11. “No Lie” ft. Wizkid
I don’t know what to expect next. Wizkid! This might be his first major rap feature since Wale’s “My Love” in 2017. He didn’t go down the Afropop route; this is a straightforward rap song. It’s a vibe, though. Wiz sounds excellent. His melodies and delivery are attention-grabbing. The beat is rocking! The way GoldLink’s voice is cutting through the chaos is compelling. He’s focused. “I always tell her I’m a hood nigga this famous shit is new to me.” I want Kendrick on the remix. “Kill a rapper for respect.” Crazy record. The back half is stronger than the front.
12. “Tiff Freestyle”
GoldLink did not come to play. These keys! I wonder if this is an off-the-top freestyle? Do rappers still do that? What kind of life was GoldLink living before rap? “I live a life like Michael and kept it purple like Prince” and he stuck the Vick line. A strong verse. I must revisit. My only gripe: it’s too light.
13. “Rumble” ft. Jackson Wang & Lil Nei
I like how short these songs are. Link doesn’t overstay his welcome. The production is banging harder than a landlord collecting past due rent. After being all around the world, GoldLink brought us back to the DMV with “Rumble.” “When I touch down, they’re celebrating.” Wooo! “I got blood on my sneakers from running the game for too long.” “Rumble” is a BANGER. “Only show off so they know I made it.” I’ll admit, I’m not sure if Jackson Wang or Lil Nei is rapping on the second verse. Not bad, but it wasn’t as striking as Link’s opening verse. I need another Goldlink verse, sheesh.
“Family music.” GoldLink is for the family. This is soulful and saucy.I love how he switched the delivery up so seamlessly. He’s able to make words shift gears with ease. Easy close, no grand explosions. This is riding off into the sunset because I’ve said all that needed to be said music. A woman’s voice. A nice breakdown. This is incredible. Is this SZA?!?
Final (First Listen) Thoughts on GoldLink's DIASPORA:
Where At What Cost focused solely on capturing the spirit of D.C., on DIASPORA, GoldLink leaves the comforts of home to decorate the entire universe in black music. By stretching his sound across the globe, as the title foreshadows, the 26-year-old discovered a sonic palette that showcases cultural diversity and creative vision. DIASPORA is lush, made-for-summer music.
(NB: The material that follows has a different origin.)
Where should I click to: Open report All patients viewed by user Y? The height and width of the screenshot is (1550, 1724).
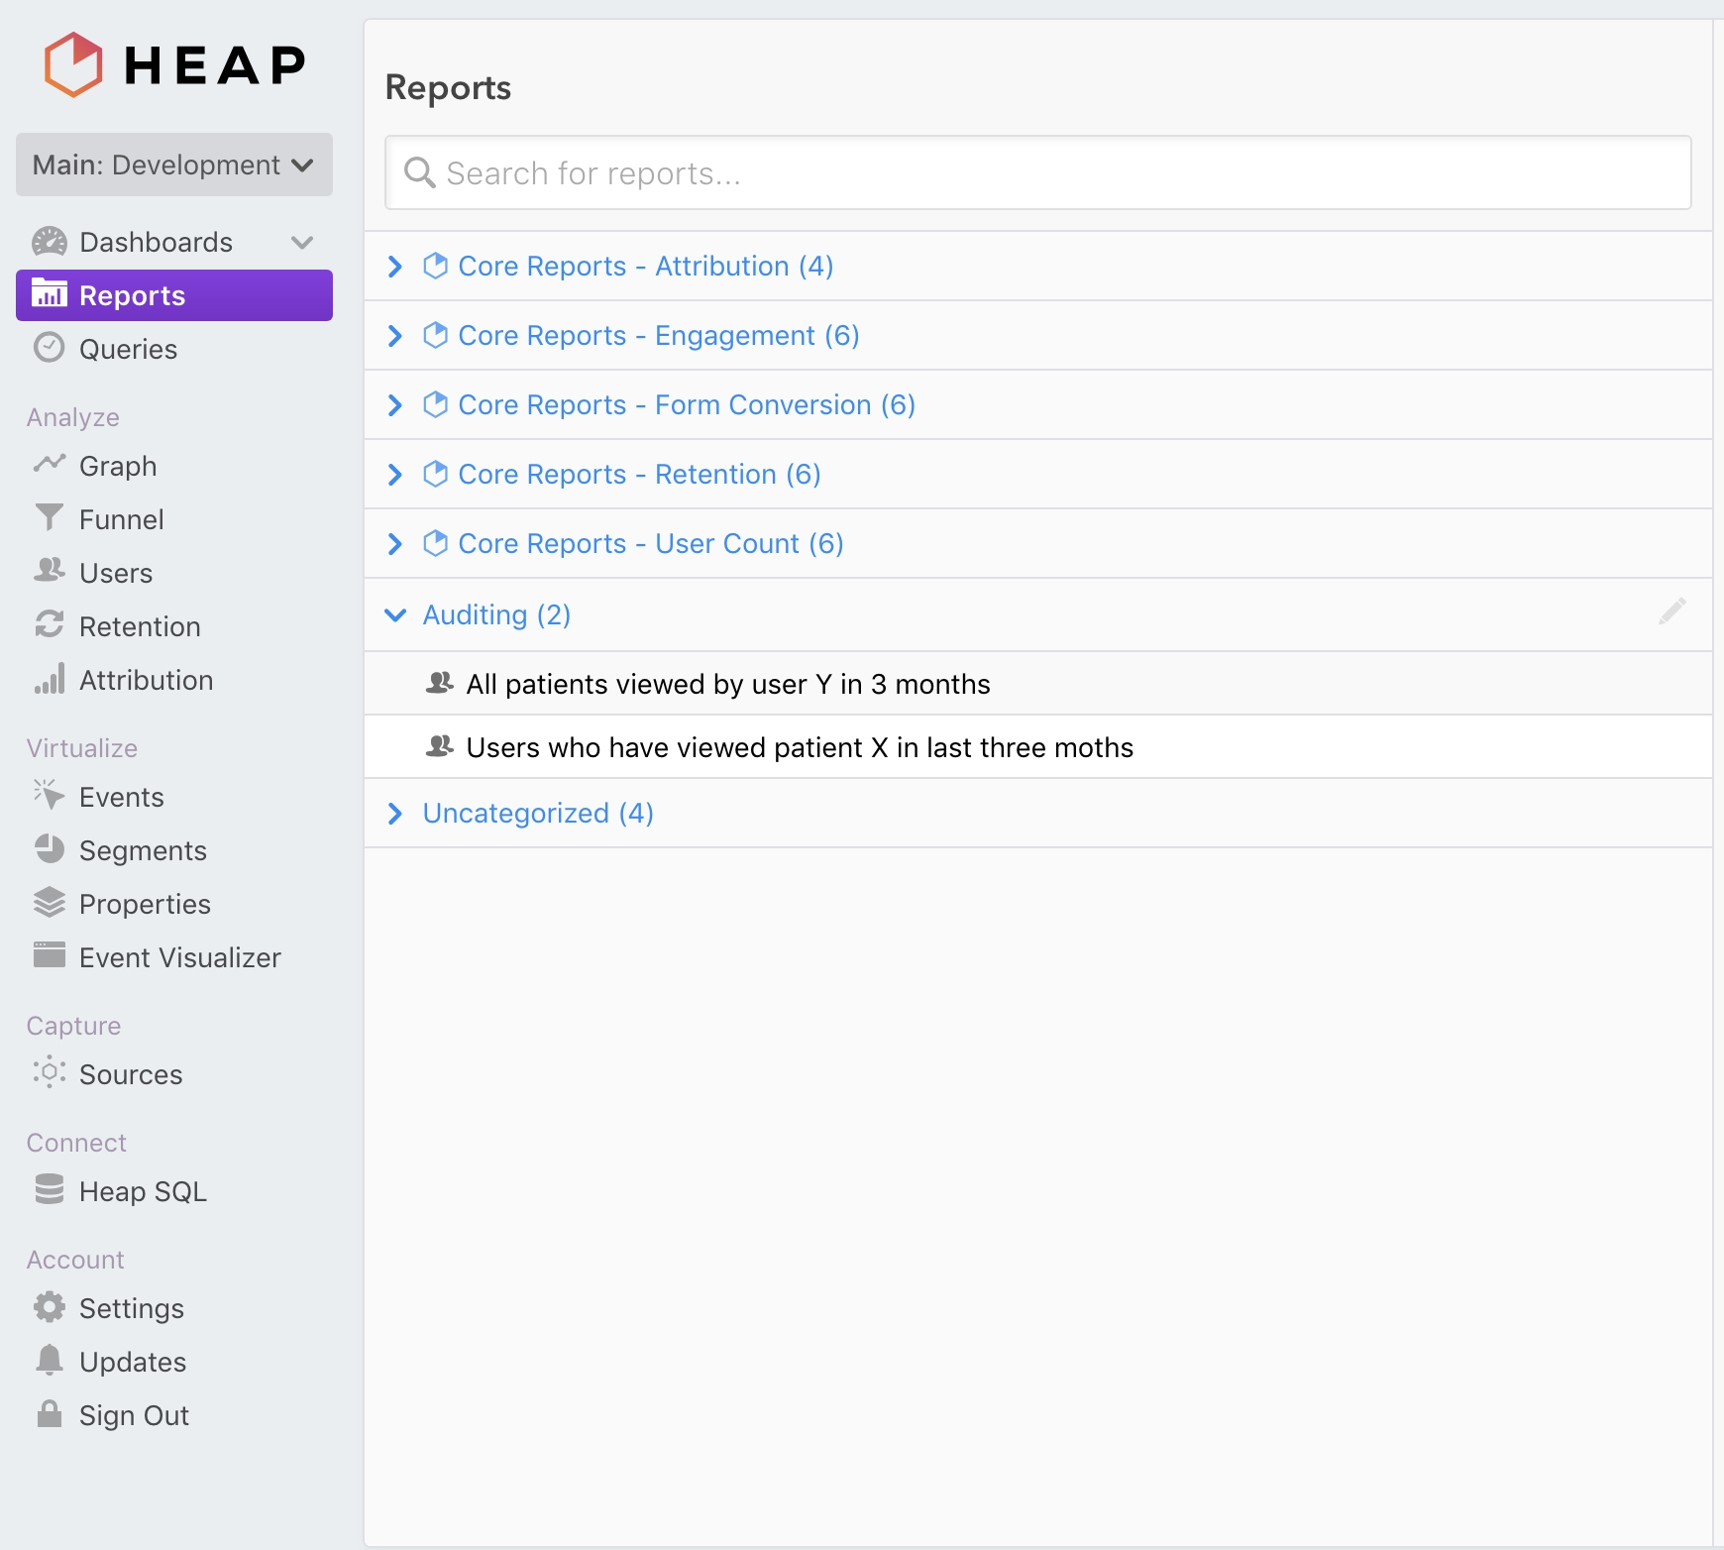pos(727,684)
It is black, and it is proud.
GoldLink might be newly adjusting to rap stardom but on DIASPORA, he becomes a one-man Afropunk lineup, molding and morphing a potpourri of soundscapes in his image. DIASPORA is an album that feels like traveling to various regions of the globe without leaving the warmth of your community. The leaps from UK dancehall to drug-dealer trap are natural as if they were next-door neighbors in the same Spotify playlist.
Although I have yet to uncover a larger message or underlying theme, lyrically and musically, the album doesn’t cease to captivate. As a performer, GoldLink ascends higher while the music weaves around his words. By the end of its runtime, DIASPORA reads as an otherworldly kaleidoscope. Don’t be afraid to get lost.